What is required:
Every line of the records below that holds the word "click" should be copied out.

++++++

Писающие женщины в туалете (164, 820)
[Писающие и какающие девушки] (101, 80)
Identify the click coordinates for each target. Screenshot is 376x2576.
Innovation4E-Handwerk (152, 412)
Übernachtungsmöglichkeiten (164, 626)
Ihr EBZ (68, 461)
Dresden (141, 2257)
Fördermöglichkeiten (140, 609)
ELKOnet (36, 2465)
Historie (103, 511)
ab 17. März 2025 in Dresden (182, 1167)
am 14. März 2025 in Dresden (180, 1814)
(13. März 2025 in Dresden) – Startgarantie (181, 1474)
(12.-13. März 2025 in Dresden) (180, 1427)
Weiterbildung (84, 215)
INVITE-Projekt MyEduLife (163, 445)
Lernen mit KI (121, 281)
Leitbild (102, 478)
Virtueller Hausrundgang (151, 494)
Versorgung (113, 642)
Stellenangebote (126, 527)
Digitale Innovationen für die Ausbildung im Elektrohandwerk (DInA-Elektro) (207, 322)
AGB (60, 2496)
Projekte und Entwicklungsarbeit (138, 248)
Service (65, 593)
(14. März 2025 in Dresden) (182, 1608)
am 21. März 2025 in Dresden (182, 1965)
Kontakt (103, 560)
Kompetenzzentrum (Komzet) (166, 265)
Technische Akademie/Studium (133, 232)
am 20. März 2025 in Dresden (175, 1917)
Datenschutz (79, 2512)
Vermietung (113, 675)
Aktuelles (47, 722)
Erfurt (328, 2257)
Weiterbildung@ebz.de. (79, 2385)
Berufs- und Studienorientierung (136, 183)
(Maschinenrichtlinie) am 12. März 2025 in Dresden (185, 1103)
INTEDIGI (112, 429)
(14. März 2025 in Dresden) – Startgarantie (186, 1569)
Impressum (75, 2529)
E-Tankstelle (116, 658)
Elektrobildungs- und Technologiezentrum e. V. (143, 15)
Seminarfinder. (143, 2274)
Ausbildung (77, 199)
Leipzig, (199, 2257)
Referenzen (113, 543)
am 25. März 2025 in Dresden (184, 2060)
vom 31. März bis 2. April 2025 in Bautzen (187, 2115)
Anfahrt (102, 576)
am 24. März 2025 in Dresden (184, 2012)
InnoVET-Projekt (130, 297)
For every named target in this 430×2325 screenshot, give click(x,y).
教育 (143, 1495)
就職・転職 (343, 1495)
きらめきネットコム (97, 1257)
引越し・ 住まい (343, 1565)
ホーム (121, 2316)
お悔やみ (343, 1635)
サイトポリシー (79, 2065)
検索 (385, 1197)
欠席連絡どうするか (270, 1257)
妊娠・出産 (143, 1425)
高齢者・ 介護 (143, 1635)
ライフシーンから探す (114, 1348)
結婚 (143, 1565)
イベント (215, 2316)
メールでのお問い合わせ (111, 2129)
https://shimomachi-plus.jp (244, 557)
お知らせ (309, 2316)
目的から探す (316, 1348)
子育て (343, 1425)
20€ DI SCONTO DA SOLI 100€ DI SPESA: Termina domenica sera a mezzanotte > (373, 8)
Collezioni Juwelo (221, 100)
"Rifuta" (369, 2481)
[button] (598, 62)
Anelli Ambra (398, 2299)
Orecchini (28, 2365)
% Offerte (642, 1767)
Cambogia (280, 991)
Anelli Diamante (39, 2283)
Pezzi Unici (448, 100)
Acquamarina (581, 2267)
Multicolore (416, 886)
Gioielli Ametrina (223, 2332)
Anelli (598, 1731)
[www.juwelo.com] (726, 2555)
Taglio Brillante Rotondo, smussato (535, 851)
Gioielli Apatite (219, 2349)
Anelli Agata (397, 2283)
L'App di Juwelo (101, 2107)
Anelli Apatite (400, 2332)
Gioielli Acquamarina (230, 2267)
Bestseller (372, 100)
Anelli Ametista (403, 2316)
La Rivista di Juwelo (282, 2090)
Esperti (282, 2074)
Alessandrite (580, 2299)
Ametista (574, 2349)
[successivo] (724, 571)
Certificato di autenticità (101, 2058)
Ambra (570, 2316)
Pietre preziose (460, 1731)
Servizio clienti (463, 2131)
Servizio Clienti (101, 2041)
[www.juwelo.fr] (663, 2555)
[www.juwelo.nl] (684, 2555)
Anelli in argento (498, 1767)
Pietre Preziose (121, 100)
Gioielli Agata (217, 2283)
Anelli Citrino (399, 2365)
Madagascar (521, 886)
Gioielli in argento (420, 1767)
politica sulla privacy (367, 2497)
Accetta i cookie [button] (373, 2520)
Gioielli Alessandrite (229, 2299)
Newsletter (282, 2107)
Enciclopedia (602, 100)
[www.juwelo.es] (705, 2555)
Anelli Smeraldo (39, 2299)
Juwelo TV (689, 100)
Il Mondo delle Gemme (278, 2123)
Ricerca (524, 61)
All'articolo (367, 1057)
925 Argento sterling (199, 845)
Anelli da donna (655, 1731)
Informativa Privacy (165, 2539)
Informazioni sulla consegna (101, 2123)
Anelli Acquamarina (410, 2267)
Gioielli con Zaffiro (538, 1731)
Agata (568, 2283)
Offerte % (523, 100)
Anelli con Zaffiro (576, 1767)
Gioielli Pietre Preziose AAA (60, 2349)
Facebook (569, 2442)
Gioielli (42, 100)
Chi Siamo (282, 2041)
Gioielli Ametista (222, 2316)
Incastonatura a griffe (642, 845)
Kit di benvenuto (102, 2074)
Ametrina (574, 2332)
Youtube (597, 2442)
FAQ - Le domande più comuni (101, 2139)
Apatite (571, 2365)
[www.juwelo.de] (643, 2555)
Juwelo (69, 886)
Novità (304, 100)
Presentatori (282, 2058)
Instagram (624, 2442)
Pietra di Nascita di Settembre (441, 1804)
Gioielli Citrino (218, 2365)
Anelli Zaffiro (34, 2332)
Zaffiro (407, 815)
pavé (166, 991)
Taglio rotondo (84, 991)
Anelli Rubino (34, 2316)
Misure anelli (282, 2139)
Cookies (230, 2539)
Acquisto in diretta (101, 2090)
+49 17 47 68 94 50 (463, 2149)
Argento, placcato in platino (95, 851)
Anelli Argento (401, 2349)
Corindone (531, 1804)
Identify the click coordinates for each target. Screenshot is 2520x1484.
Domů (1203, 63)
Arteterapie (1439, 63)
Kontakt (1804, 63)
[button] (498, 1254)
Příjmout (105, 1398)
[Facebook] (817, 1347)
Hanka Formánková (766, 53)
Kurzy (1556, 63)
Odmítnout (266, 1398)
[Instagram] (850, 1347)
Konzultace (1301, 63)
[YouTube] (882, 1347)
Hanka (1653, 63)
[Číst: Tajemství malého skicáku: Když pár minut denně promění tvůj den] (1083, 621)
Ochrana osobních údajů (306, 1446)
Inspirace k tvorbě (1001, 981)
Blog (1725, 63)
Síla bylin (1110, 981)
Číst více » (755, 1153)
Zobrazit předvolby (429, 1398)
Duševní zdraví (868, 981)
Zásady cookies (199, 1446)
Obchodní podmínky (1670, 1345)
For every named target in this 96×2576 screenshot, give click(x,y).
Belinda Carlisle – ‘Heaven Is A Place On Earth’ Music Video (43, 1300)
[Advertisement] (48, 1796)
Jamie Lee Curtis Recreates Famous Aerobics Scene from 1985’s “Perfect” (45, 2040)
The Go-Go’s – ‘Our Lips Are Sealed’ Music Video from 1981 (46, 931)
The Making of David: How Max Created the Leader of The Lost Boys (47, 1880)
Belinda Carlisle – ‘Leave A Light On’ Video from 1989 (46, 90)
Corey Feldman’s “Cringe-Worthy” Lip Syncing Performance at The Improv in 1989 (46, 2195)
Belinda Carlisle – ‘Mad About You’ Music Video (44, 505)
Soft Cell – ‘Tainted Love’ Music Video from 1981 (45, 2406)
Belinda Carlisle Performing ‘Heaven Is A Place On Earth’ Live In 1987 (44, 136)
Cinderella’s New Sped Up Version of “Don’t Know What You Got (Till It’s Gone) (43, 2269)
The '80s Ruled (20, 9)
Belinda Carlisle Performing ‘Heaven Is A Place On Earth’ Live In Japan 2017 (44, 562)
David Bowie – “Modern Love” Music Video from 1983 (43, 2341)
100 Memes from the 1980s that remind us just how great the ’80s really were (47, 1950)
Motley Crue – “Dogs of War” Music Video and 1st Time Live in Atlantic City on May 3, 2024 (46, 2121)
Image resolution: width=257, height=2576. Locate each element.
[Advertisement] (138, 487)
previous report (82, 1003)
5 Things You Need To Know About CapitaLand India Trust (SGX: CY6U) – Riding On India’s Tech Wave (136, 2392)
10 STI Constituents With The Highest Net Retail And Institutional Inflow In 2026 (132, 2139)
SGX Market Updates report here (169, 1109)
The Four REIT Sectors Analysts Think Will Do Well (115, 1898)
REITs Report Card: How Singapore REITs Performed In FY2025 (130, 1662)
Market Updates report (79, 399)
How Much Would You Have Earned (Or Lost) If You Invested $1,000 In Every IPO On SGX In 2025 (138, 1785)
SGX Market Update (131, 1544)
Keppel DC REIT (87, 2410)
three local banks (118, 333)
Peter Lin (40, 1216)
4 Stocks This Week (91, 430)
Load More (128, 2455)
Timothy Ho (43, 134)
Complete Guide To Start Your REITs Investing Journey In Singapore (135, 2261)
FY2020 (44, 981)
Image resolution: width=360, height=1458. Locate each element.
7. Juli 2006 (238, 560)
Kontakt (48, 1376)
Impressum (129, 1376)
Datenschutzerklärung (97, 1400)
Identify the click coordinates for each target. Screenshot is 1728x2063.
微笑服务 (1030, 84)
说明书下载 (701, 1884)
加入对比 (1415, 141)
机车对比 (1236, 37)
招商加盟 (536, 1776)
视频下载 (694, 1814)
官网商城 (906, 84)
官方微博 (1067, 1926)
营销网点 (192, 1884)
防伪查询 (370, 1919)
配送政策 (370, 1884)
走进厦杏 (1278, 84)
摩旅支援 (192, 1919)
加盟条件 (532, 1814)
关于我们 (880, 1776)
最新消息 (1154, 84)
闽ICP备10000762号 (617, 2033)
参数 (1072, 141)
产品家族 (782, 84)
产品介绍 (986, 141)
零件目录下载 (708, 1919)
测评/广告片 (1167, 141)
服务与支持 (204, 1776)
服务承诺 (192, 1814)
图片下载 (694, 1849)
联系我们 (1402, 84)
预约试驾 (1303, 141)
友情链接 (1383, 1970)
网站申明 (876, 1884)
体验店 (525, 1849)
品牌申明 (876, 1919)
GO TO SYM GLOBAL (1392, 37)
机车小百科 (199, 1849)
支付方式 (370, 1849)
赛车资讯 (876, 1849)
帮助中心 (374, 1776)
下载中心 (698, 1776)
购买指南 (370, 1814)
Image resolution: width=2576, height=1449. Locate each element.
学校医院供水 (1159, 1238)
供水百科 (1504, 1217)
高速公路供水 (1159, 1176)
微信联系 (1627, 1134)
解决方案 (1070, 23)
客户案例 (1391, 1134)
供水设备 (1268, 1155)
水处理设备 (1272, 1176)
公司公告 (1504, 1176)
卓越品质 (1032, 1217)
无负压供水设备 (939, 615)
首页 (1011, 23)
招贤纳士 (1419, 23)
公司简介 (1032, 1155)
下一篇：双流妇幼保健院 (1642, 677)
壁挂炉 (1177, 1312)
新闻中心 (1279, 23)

++++++

Answer to the problem:
Identify the click coordinates for each target. Screenshot is 376x2576.
For every named target in this 430×2325 screenshot, give click(x,y).
Identify the click coordinates for each target. Screenshot is 2520x1484.
For every named target in this 96×2576 screenshot, give click(x,y).
Identify the click coordinates for each target. Screenshot is 1728x2063.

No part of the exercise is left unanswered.